My last two blog posts were about training doctors to deliver bad news and the benefits (or not) of scripting to help them through a difficult conversation. Where are patients supposed to fit into this? Suzanne raises the human side of the medical teaching process – that patients and families are often drafted into being practice cases for students, many times willingly but sometimes with awkwardness, reluctance or downright resentment.

It’s not an easy balance, though, between respecting the needs of patients and families at a supremely vulnerable time while creating opportunities for students to learn and gain skills. And it’s this balancing act that touched off a contentious online debate after Suzanne’s essay was reposted late last week on Kevin, MD.

It started with a medical student who wanted to make it known that although the patient’s and family’s wishes should come first, observation is one of the ways that students learn the difficult art of giving bad news.

It is not about scrutinizing the parents during the conversation; rather it is about seeing our mentors perform an essential skill that we will very shortly have to put into practice on our own. When patients and families are comfortable allowing us in on those conversations, we are immensely grateful, as it is really the only way we can learn an immensely difficult skill.

A blanket ban on junior doctors? One commenter called it “tantamount to saying ‘I want my child to benefit from the superior care that is available in a teaching hospital, but I think an important aspect of that teaching should be abolished, since it made me personally feel uncomfortable.’”

As you might guess, the discussion started to get lively.

Knowing when to refrain from judging and graciously leave the room is a learning experience too, wrote one commenter.

Should the need for training ever outweigh a family’s discomfort with having an audience during a difficult conversation? wondered someone else.

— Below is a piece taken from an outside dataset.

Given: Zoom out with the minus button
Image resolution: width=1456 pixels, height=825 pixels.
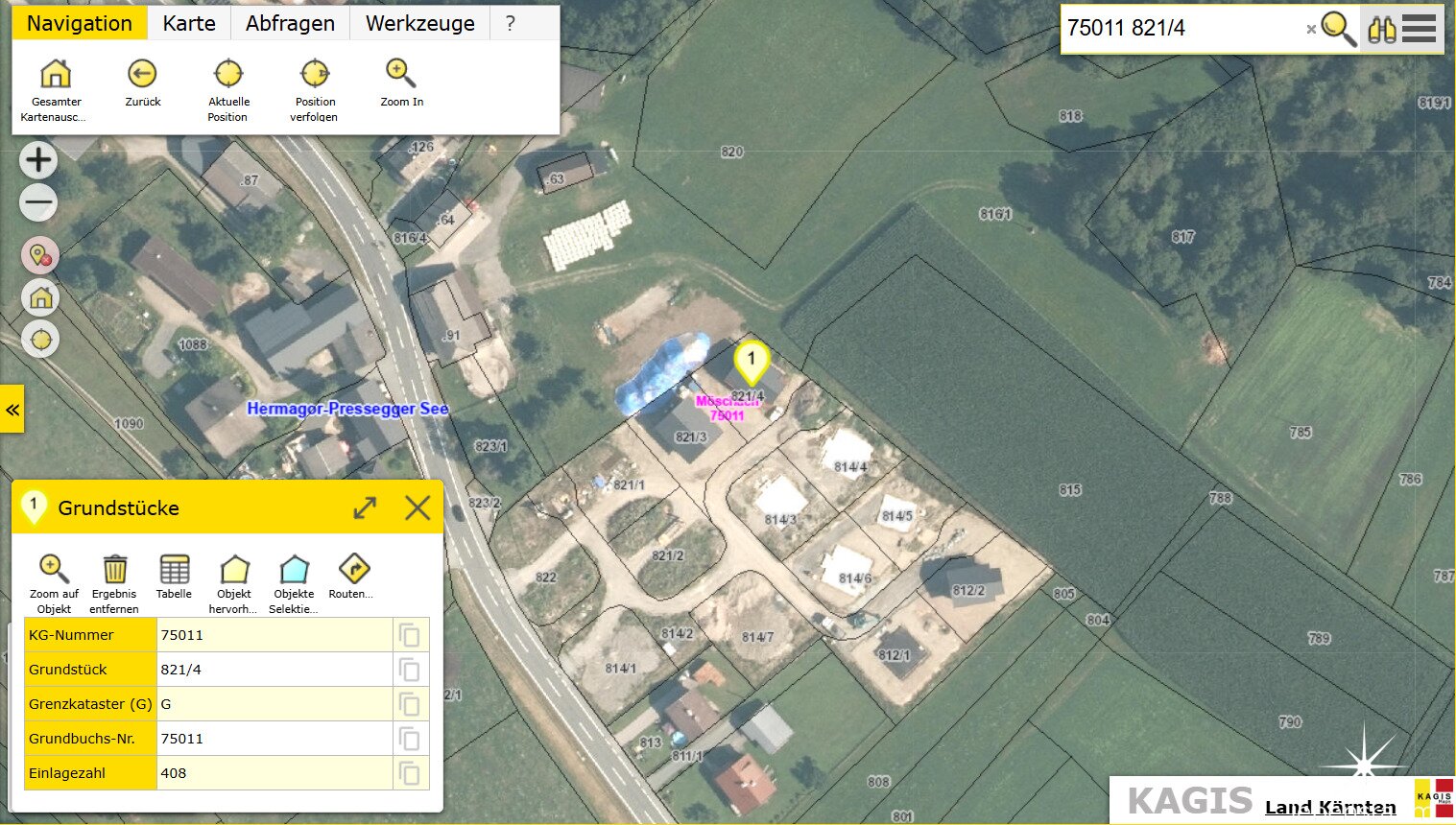Looking at the screenshot, I should (x=39, y=203).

Is it fair to lay guilt on people for saying no to the presence of a doctor-in-training in the room?

Another commenter, apparently a doctor, suggested that a family who requests privacy during one of these conversations “probably has a lower level of coping skills.” (What? Maybe privacy is just their preference.)

I’m not sure there ever can be a consensus on the right way to do this, other than that it’s a tough balance between the needs of the individual and the needs of society, in this case the value of a doctor who has learned to communicate well and skillfully when bad news is involved.

What’s consistently missing is the voice of patients and families themselves.

Doctors in training may learn from observing more experienced clinicians during a difficult conversation but this is only one side of the transaction. How was it perceived by the patient and family? After all, what seems empathetic to an observer might not meet the patient’s definition of empathetic. On the other hand, there’s no one-size-fits-all approach to the art and skill of delivering bad news, so how do doctors learn to tailor what they say and how they say it without unintentionally giving offense?

Medical students might learn a lot from patients and families about giving bad news – what makes the situation worse, what makes it better. If we need a better balance between real-life training opportunities for students vs. allowing difficult conversations to belong to the patient and family, why not invite patients into the education process instead of debating their obligation to do so?